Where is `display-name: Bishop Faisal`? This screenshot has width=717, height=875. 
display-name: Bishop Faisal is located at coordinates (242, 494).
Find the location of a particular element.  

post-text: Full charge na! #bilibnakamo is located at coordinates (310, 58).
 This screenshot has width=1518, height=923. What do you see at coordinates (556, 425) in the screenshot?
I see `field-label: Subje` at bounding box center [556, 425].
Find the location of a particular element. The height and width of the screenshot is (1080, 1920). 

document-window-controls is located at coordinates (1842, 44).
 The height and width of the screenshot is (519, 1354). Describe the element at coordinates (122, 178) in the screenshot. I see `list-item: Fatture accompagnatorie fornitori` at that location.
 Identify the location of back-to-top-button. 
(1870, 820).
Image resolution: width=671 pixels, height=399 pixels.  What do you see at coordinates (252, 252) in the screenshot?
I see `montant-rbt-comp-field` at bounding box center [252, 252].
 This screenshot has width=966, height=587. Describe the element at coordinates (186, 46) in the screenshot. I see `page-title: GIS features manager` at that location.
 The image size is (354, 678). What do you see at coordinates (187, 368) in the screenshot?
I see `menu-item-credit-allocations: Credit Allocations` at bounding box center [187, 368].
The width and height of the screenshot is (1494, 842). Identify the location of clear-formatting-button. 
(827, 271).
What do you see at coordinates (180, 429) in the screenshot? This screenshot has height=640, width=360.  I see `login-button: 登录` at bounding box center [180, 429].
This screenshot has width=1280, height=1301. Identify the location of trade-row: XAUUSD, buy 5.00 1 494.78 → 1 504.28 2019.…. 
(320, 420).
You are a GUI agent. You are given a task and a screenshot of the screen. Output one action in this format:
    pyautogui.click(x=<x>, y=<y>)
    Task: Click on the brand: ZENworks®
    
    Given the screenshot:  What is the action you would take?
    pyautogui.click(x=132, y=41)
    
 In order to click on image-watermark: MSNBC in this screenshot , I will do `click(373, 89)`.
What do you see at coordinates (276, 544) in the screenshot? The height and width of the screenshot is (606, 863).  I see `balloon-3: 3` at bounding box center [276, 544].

══════

Pull out each line of the data above that contains the word "What".

- _Task response_
 This screenshot has width=1518, height=923. What do you see at coordinates (556, 425) in the screenshot?
Image resolution: width=671 pixels, height=399 pixels.  What do you see at coordinates (252, 252) in the screenshot?
 The image size is (354, 678). What do you see at coordinates (187, 368) in the screenshot?
What do you see at coordinates (180, 429) in the screenshot? This screenshot has height=640, width=360.  I see `login-button: 登录` at bounding box center [180, 429].
    Given the screenshot:  What is the action you would take?
What do you see at coordinates (276, 544) in the screenshot? The height and width of the screenshot is (606, 863).  I see `balloon-3: 3` at bounding box center [276, 544].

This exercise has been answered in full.